Once a subject reveals itself, Jamie sets about rendering it in oils on either salvaged wood or stretched canvas, utilising a range of techniques, from areas of impasto and passages of scumbling, to the scratching and sweeping of paint from the surface, dissolving the absolute clarity of the subject. For the artist, how the paint is handled in relation to its photographic referent holds a particular significance - oscillating between more representational and abstract modes of paint application to best nurture narrative engagement. Alongside such painterly methods, Jamie brutally crops many of his compositions - stripping his photographic referent of any context, recognisable narrative or didactic function. By allowing the image to fade away from easy perception, Jamie’s paintings vibrate between coherence and illegibility, exploring an image's power to simultaneously communicate and withhold. 
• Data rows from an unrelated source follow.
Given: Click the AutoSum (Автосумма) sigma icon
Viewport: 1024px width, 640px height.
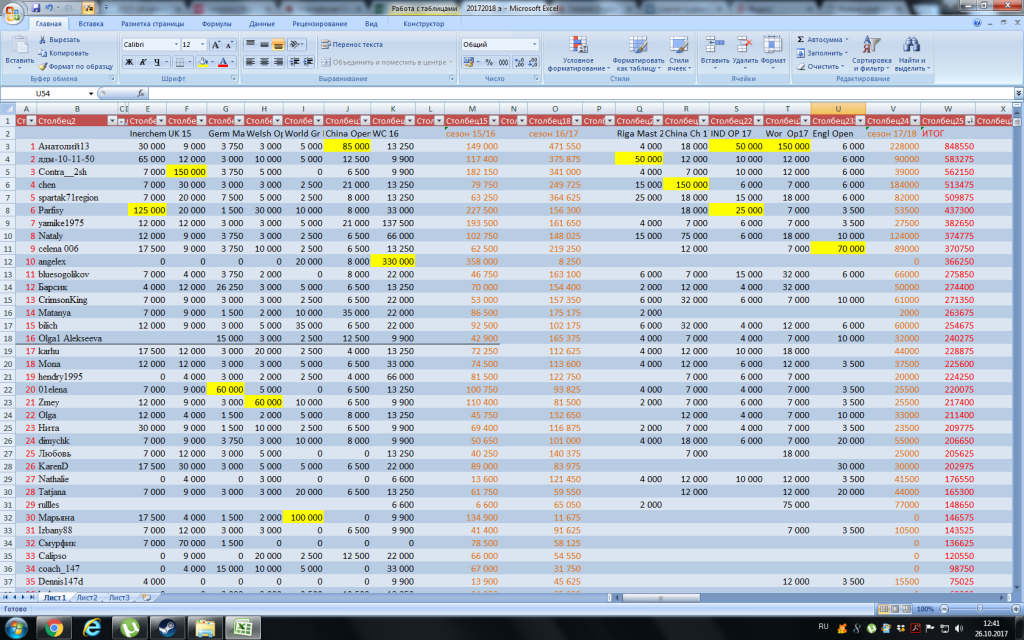Looking at the screenshot, I should click(x=802, y=39).
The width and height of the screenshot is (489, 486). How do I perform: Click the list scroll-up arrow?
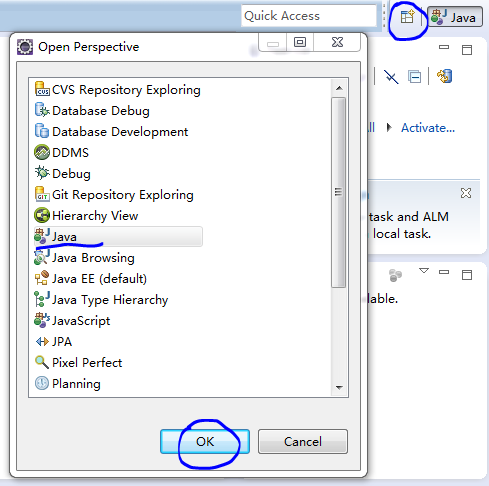(x=339, y=88)
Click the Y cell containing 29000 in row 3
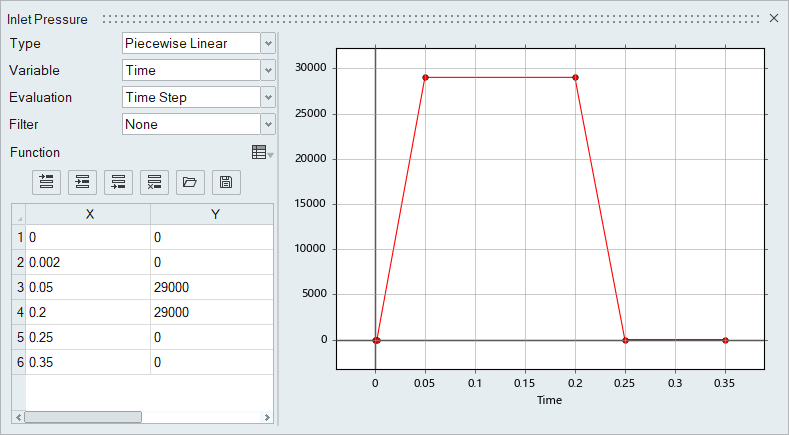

More recently, Jamie has been working from a series of photographs taken by his great grandfather while he was a serviceman stationed in North Africa and the Levant. At once dark and luminous, the compositions ranging from serene pastel landscapes of grazing cows to endearing scenes of comradeship, are somewhat otherworldly. These tender re-imaginings simultaneously entice and repel, awkwardly pitting the violent and problematic context of the original photographs against the somewhat alluring nature of a painted image. Within these compositions, the archive becomes a site for introspection, exploring family relationships, heritage, ideas of masculinity, and the ways we as private individuals might be complicit in larger political narratives of exploitation.